I always dread being asked my major. Until I made a choice, it was easy enough to just say I didn’t know, or to shake my head to physically indicate my unsureness, the way the majority of my college classmates did and still do. But once I committed to creative writing, I always had to have an answer ready, and the answer always inevitably led to more questions. Questions about what I preferred to write, questions about who my favorite writers were. Questions that always inevitably led to judgment, or at least my own irrational fear that I was being judged. Questions that would force me to open up, to honestly say, “Well, I haven’t been writing much lately, I haven’t had much inspiration”. But that’s rare. Opening up honestly is rare for me.
When I think of writers and writing, I never think of people who are extremely well-adjusted, or even well-adjusted at all. Maybe that’s an unfair assessment, but it seems that the majority who are the most readable have an innumerable number of demons. How funny, an innumerable number. If I were a better writer, I could probably base an entire story on just that one thought. As it is, I can’t even figure out how to write anything other than my rambling thoughts, and half of the time I can’t even do that.
Thoughts are so vague, said Estelle in No Exit, and I tend to agree. Existentialism always reminds me of my brain on psychedelic mushrooms, I can barely imagine thinking those thoughts without that stimulus. Maybe that’s my problem; I don’t know how to live without drugs. Not that I’m a drug addict, or at least I’m still in denial if I am. But some things, the act of creating, the art of conversation, self –discovery, it all seems so much easier with drugs. Which I realize is an incredible cop-out, and the lazy man’s answer, but I’m eighteen, of course all I think about is how to do things more easily. Even now, I’m writing so lazily, and maybe stream of consciousness is the writing of the future, but it seems to already have been done so well by so many, how can I bring any new insights, and here it comes again, the cyclical fear of failure. The only constant in my life. Fear. Fear of failure, fear of heights, fear of dying alone with sixteen cats, fear of everything. Fear that I’ll never find myself, fear that I’ll never “create” myself, whatever that means. Fear because I’m only eighteen and I haven’t figured anything out, not that I should have by now, but also fear because there are seventeen year olds curing cancer and I’m sitting at my computer listening to the middle two hours of a six hour song and rambling to Microsoft Word 2007 that I don’t know who I am and don’t think I ever will.

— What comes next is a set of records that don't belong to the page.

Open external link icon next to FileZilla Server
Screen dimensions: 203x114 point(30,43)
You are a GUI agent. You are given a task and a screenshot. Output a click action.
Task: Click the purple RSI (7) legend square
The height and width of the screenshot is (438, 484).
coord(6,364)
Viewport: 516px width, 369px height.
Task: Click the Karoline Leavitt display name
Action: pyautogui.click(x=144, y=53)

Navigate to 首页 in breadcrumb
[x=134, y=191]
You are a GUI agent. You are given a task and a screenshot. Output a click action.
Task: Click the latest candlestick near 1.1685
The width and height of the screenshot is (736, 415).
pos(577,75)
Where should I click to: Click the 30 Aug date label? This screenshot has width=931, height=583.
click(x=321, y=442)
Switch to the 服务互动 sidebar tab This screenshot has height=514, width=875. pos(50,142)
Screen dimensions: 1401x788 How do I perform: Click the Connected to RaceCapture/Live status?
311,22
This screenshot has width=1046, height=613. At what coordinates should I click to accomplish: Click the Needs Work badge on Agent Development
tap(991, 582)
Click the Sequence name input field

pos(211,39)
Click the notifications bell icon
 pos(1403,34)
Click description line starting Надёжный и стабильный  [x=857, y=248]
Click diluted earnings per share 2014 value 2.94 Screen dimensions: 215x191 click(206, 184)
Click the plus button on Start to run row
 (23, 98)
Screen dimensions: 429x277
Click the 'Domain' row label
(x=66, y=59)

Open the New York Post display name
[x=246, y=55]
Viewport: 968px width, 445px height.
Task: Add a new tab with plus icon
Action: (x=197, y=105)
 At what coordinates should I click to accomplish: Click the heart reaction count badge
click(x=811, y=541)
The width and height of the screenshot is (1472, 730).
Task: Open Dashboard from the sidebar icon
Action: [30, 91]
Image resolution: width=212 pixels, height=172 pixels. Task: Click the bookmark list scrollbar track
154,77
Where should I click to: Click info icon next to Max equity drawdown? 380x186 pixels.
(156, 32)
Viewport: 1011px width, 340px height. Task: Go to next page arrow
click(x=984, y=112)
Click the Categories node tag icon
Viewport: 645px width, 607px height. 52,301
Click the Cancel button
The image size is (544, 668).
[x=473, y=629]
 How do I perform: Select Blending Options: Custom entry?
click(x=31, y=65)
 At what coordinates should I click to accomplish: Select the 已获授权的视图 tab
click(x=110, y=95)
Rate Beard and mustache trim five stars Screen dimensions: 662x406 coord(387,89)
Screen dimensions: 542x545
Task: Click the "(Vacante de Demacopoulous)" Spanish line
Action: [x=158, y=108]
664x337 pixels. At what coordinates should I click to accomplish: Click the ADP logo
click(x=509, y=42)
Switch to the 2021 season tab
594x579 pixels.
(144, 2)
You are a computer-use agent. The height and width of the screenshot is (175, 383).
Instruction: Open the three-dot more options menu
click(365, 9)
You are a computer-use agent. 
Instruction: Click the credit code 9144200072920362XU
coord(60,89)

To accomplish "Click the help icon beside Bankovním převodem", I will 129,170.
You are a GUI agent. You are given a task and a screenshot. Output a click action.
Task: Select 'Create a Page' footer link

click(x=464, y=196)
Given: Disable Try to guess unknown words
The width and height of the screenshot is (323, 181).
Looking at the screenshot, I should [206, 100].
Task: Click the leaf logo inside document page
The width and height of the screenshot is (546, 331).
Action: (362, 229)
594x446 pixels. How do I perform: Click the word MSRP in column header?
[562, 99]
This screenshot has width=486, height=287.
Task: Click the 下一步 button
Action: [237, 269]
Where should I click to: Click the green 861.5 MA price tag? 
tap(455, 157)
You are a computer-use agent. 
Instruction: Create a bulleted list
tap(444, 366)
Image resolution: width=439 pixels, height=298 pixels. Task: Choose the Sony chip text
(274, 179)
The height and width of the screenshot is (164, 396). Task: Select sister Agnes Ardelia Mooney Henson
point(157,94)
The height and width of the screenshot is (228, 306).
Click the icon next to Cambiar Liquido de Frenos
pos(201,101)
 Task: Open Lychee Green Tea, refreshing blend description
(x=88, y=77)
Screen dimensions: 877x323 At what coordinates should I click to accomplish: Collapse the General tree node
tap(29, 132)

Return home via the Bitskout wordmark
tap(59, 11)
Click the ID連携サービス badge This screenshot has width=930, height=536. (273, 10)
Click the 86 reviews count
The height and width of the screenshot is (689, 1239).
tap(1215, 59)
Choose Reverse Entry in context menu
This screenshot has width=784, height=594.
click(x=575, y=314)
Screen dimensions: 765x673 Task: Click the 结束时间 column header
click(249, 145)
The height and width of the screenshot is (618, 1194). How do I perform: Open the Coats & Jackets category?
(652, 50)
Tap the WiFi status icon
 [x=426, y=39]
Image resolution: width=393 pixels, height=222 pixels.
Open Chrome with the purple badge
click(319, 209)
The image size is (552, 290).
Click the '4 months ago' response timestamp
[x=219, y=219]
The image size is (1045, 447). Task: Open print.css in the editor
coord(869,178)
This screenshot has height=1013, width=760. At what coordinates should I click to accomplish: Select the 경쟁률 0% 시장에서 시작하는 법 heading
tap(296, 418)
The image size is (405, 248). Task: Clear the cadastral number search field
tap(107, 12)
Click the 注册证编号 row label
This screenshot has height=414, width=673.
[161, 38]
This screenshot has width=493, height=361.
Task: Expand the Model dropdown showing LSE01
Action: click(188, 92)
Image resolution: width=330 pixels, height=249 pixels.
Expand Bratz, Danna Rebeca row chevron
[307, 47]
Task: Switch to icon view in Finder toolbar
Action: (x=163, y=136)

So here, whether or not this is good, I’m accepting my fear, accepting the fear that I’ll be judged, accepting the fear that this will fail and no one will read this. Accepting at the same time my fear that it will be read and loved and I’ll have to keep doing this, that I’ll have to keep trying to find inspiration. Accepting my fear, which I never even really admitted to having or realized I had, of success, of acceptance, of doing something-anything!-more than this.
People always seem to be attempting to overcome their fears, but I think that’s too simple. I think what we have to do is accept that our fears exist and make a choice. Do we choose-as I so often have-to let our fears cripple us and close ourselves off from the world, or do we choose to accept that our fears exist and to tell them to fuck themselves and do what we want anyway? For too long I’ve let my fears cripple me, so this is me, choosing to open myself up, to show off my fear, to wear it as a badge, to say fuck it and to just do what I want, say what I want, live how I want, write what I want, and not worry about rejection or judgment or anything else. This is me, choosing to wake up.